Perhutanan Sosial : Asa Menjaga Sumber Daya Bersama (Kumpulan Studi dan Pembelajaran di Indonesia)

0
338

Hardin (1968), dalam teori “tragedy of the commons” menjelaskan bahwa tragedi sumber daya (baca:hutan) terjadi sebagai hasil dari eksploitasi yang berlebihan, ekstraksi terus-menerus dan mismanajemen sumber daya tersebut. Walaupun pengelolaan hutan oleh negara banyak yang berhasil, di sisi lain juga menghadapi banyak tantangan konflik pemangku kepentingan dan membutuhkan biaya yang tinggi (Ostrom, 2003). Sebagai salah satu sumber daya bersama (Common-pool resources/CPRs), hutan seringkali menyebabkan konflik di dalam pemanfaatannya (Schlager & Ostrom 2005), misalnya, klaim berlebihan atas sumber daya hutan dikarenakan pemaknaan yang sempit terhadap hak properti.
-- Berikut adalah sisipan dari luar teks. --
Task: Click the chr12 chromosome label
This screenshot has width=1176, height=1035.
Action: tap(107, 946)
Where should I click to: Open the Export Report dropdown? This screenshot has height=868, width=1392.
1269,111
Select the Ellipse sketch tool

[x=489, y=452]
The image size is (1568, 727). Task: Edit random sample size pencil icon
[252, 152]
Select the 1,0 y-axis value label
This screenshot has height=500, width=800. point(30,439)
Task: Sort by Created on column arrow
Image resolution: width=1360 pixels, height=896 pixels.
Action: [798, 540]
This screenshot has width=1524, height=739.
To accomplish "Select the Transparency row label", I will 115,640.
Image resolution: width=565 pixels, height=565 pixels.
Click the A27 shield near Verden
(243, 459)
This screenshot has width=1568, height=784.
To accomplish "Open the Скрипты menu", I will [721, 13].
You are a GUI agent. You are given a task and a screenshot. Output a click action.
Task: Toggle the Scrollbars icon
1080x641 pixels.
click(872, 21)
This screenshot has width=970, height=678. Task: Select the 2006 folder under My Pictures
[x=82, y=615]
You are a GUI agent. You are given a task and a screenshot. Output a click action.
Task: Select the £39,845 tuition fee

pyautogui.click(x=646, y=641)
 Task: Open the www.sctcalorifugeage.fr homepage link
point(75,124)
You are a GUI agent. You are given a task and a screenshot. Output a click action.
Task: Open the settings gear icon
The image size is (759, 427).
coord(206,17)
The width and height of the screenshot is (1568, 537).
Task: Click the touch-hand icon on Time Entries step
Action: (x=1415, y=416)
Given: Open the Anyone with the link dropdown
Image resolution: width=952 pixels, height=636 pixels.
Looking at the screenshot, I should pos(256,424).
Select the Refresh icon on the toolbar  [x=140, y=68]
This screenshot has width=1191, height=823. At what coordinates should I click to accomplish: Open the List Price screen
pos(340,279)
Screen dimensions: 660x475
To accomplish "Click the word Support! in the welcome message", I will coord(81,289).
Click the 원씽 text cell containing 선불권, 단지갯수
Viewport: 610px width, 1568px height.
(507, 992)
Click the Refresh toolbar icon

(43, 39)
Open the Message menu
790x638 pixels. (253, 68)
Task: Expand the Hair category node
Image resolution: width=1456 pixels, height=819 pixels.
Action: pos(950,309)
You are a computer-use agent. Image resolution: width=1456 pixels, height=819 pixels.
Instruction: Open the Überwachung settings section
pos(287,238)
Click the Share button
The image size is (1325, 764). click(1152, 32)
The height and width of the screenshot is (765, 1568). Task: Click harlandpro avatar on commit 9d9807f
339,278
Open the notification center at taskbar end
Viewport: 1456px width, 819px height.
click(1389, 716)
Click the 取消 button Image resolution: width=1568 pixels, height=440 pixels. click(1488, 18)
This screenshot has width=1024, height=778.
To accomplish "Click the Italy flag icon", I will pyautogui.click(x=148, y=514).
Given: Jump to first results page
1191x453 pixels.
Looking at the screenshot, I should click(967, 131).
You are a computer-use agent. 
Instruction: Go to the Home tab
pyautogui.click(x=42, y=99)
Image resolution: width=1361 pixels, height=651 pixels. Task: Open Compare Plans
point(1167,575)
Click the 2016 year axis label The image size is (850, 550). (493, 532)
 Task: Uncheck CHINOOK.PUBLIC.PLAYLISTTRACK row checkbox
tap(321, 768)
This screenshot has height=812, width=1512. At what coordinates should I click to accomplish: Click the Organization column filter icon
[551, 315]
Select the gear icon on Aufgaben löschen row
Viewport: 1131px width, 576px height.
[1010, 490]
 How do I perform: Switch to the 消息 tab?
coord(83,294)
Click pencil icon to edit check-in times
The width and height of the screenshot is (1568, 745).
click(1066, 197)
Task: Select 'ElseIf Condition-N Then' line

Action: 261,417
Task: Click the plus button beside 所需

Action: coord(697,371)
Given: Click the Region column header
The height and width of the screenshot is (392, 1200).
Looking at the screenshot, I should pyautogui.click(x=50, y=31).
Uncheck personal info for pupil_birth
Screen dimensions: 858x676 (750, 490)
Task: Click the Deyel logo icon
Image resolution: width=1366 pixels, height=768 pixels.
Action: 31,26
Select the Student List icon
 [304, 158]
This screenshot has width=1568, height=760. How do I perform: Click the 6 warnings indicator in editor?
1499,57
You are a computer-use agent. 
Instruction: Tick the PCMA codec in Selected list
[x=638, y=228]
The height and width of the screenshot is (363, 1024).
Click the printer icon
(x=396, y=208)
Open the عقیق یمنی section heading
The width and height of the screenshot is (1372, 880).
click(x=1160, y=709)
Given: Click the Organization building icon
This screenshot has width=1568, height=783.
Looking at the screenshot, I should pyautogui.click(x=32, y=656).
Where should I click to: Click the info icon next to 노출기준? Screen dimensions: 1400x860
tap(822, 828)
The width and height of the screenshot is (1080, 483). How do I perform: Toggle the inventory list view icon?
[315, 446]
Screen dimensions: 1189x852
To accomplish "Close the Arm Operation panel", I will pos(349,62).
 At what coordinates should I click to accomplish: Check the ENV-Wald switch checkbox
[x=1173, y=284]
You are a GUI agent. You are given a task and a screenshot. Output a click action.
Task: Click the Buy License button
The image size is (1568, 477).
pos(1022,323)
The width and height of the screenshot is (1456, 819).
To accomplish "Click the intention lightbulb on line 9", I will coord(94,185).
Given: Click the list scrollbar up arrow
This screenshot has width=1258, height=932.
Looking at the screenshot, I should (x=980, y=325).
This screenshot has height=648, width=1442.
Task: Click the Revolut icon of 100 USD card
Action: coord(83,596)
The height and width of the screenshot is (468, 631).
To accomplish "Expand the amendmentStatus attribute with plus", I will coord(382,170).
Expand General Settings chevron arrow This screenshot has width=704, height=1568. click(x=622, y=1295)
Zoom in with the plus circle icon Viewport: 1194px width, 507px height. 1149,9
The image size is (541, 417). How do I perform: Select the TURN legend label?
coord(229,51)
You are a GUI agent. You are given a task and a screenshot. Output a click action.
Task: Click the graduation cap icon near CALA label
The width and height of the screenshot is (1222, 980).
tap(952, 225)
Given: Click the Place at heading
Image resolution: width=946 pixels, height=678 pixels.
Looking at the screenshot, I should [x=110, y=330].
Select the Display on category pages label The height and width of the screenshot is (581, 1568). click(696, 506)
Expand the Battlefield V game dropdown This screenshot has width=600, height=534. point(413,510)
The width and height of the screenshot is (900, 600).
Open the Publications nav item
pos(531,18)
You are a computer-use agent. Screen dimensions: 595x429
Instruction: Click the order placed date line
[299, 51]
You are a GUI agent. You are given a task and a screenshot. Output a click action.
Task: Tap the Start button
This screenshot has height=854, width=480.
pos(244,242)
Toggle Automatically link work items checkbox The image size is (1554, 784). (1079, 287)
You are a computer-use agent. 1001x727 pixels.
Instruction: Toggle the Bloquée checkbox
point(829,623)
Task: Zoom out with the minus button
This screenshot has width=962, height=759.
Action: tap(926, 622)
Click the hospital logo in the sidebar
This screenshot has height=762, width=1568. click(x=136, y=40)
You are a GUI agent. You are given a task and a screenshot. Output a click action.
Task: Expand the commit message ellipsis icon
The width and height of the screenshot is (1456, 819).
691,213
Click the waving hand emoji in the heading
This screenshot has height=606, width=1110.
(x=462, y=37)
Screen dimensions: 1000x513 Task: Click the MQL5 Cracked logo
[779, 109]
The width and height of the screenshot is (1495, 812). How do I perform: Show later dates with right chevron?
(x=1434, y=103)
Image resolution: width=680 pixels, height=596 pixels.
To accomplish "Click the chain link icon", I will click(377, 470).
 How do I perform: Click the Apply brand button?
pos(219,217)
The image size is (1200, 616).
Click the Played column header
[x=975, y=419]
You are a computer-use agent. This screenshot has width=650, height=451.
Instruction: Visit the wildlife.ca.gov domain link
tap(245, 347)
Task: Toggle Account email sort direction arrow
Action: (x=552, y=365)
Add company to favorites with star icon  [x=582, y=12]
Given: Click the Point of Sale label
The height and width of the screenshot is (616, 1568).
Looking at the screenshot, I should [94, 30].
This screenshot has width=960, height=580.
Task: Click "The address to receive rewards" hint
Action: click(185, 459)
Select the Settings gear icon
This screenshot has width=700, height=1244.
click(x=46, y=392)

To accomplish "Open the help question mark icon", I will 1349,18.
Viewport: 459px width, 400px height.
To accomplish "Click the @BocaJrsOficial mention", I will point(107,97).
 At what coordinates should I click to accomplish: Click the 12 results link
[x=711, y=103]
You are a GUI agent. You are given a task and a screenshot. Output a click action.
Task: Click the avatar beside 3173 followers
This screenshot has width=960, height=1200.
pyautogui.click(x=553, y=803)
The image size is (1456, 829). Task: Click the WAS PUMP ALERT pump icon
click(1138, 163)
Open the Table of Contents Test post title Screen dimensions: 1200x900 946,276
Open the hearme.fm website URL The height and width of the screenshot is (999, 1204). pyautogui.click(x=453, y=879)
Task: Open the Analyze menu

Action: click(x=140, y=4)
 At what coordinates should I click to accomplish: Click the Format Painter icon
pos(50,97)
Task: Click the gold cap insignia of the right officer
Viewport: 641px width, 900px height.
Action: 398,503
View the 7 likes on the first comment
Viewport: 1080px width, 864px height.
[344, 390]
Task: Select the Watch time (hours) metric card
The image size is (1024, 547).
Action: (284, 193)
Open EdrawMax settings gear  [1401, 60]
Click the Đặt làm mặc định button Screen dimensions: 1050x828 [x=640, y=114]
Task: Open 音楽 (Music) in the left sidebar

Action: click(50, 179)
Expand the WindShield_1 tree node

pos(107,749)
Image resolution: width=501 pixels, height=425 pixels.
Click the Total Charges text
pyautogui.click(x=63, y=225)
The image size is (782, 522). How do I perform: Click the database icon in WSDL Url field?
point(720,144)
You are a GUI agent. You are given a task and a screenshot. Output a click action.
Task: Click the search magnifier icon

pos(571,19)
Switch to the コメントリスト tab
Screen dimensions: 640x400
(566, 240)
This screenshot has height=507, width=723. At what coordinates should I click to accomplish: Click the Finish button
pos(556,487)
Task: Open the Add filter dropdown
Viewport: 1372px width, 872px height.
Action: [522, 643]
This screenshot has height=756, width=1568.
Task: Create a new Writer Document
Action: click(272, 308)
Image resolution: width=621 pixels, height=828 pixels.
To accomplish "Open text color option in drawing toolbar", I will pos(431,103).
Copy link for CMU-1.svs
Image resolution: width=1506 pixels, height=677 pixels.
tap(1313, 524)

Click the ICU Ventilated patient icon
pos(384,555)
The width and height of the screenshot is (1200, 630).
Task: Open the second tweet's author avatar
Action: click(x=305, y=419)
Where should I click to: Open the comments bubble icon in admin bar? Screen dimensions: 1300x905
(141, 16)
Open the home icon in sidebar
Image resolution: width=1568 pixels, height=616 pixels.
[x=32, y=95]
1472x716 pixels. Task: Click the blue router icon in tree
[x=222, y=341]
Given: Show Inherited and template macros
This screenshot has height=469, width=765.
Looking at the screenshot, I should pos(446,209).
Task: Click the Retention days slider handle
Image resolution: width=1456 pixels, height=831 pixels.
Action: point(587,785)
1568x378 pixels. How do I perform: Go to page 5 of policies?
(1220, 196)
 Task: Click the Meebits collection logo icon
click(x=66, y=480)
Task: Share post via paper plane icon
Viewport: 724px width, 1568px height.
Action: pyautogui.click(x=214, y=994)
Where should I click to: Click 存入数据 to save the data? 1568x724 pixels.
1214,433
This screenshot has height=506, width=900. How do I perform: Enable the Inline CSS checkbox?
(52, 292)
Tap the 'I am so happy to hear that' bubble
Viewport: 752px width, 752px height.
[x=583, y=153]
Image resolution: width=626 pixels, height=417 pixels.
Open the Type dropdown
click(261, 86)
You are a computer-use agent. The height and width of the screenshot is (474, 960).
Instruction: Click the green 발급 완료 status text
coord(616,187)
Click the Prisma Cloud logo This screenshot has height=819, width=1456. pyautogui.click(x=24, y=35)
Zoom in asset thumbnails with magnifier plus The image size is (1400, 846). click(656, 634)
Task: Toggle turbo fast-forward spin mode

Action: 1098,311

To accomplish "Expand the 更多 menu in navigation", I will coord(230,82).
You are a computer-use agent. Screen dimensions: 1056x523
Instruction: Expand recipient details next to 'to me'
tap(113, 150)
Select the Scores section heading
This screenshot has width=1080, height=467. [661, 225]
Untuk mengatasi dilema sumber daya bersama tersebut, pengelolaan hutan harus diakui secara kolektif oleh masyarakat melalui pelibatan masyarakat (Fleischman et al., 2014). Pelibatan masyarakat dalam pengelolaan hutan, harus ditekankan sebagai “tujuan” pengelolaan hutan secara luas (Asmin et al., 2019; Gehrig et al., 2019).

Sejarah pelibatan masyarakat dalam pengelolaan hutan secara global tidak terlepas dari penerapan strategi kehutanan sosial (social forestry) dalam pengelolaan hutan di sebagian negara-negara tropis dunia pada akhir 1970-an. Stimulus penting terjadi pada musyawarah dalam Kongres Kehutanan Dunia Kedelapan yang diselenggarakan pada tahun 1978 di Jakarta dengan tema “Forest for People”. Sejak saat itu, strategi kehutanan sosial dalam pengelolaan hutan terus berkembang dan mengalami transformasi pendekatan dan kebijakan pembangunan kehutanan (Veriasa, 2019).

Berbagai istilah pun muncul selama perkembangannya tersebut misalnya ‘kehutanan sosial’ atau ‘hutan sosial’, ‘perhutanan sosial’ bahkan ‘hutan kemasyarakatan’. Berbagai istilah tersebut digunakan untuk merujuk pada kebijakan dan kegiatan kehutanan yang melibatkan masyarakat lokal dalam pengelolaan hutan di kawasan perdesaan, dengan pemberian tanggung jawab pengelolaan (sebagian), dan mendapatkan manfaat secara langsung (Wiersum 2004). Di Indonesia, dorongan perubahan paradigma state-based forest management atau pengelolaan hutan yang dikontrol secara memusat oleh pemerintah, terus menguat dan dituntut oleh berbagai pihak. Penerapan strategi kehutanan sosial penting dilakukan sebagai upaya mengatasi masalah-masalah kehutanan Indonesia. Pengarusutamaan sosial kemasyarakatan dalam pengelolaan hutan Indonesia, diarahkan pada pengelolaan hutan berbasis masyarakat; bukan ekstraksi kayu ataupun pengelolaan produksi kayu, melainkan pengelolaan hutan berbasis ekosistem. Pengelolaan hutan berbasis masyarakat menekankan pada subjek atau pelakunya, yaitu masyarakat desa hutan, sedangkan pengelolaan hutan berbasis ekosistem menekankan pada objek dan wilayahnya (Suharjito, 2014).

Di era sekarang, Perhutanan Sosial jauh lebih memiliki pemaknaan dan pengaturan yang jelas melalui Peraturan Menteri Lingkungan Hidup dan Kehutanan Nomor P.83/Menlhk/Setjen/Kum.1/10/2016. Kebijakan ini menjelaskan bahwa perhutanan sosial adalah sistem pengelolaan hutan lestari yang dilaksanakan dalam kawasan hutan negara atau hutan hak/hutan adat yang dilaksanakan oleh masyarakat setempat atau masyarakat hukum adat sebagai pelaku utama untuk meningkatkan kesejahteraannya, keseimbangan lingkungan dinamika sosial budaya dalam bentuk Hutan Desa (HD), Hutan Kemasyarakatan (HKm), Hutan Tanaman Rakyat (HTR), Hutan Adat (HA) dan Kemitraan Kehutanan (KK).